El oidor, sentado frente a una mesa, registraba con
atención un graeso in folium forrado en pergamino, y tan embebido estaba en su lectura que no oyó los pasos del bachiller hasta que estaba ya muy cerca.
— Oh, amigo don Martín —dijo cerrando el libro— tanto bueno por esta casa.
— Dispénseme usía si le he interrumpido y molestado.
- En manera alguna: tome asiento el señor bachiller,
que me alegrará su compañía.
Martín se sentó, y a pesar de la agudeza de su ingenio no sabía por dónde comenzar. Tosió varias veces, se compuso otras tantas el alzacuello que nada tenía de mal puesto, y al fin se decidió a hablar, pero, como sucede en casos semejantes, comenzando, después de pensar
mucho, por una torpeza.
— Permítame usía que me tome la libertad —dijo—. ¿Está usía decidido a enlazarse con mi señora doña Beatriz?
— Extraño tanto más esa pregunta de vuestra parte —contestó el oidor— cuanto que vos, como ninguno, conoce los pormenores del asunto; y francamente no sé a qué viene todo esto.
- ¡Adiós! —pensó Martín—. Me hundí, por querer
hacerlo todo muy bien; pero ¿qué remedio? Adentro —y
luego dijo en voz alta:
— Pues ... quiero decir ... si no temiera ... en fin ...
— Hablad ¿Qué tenéis esta tarde? Nunca os he visto así; hablad, os lo suplico.
— Pues bien y claro es, que yo no quisiera que usía se casara con doña Beatriz, porque he sabido cosas terribles.

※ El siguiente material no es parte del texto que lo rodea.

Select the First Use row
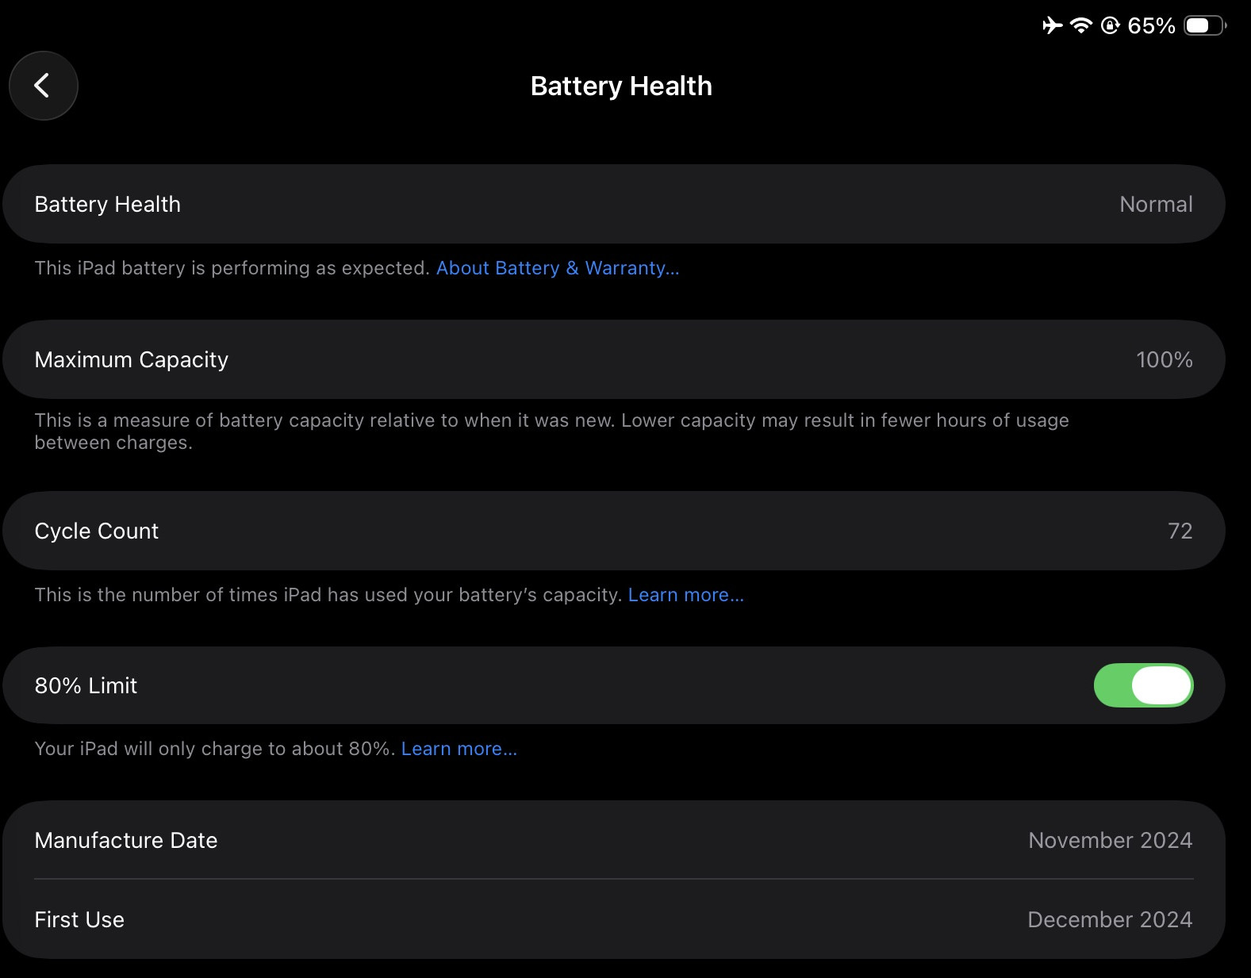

- La solté, dijo entre sí Martín.
— ¿Cosas terribles? —preguntó espantado el oidor—. ¿Y qué cosas? Decid, no me alarméis, por Dios.
— Pues, señor: que doña Beatriz engaña a usía y ama a otro.
— ¡Las pruebas! ¡las pruebas! —dijo el oidor, arrojándose
como un tigre sobre Martín.
— Señor, por Dios, mirad que yo no tengo más que ver en ello que el dar una noticia a su señoría.
— Pero esa noticia destroza la honra de una dama. Decidme ¿quién os lo ha dicho? O de lo contrario, caro os podrá costar ...
En este momento llamaron a la puerta.
— ¿Quién va? —dijo con enfado don Fernando.
— Esta carta para su señoría.
— Bien, vete.
El oidor abrió la carta, era un anónimo que decía:
Si el oidor don Fernando de Quesada aprecia en algo su honra, que esta noche a las doce vaya a palacio, y verá cómo se la guarda su futura esposa.
Don Fernando se puso densamente pálido.
— Mirad, señor bachiller, mirad —díjole mostrándole la carta.
El bachiller la leyó.
— ¿Y qué piensa hacer su señoría?
— Iremos a palacio a las doce, es preciso apurar el cáliz.
Y se arrojó sobre un sillón, llorando como un niño.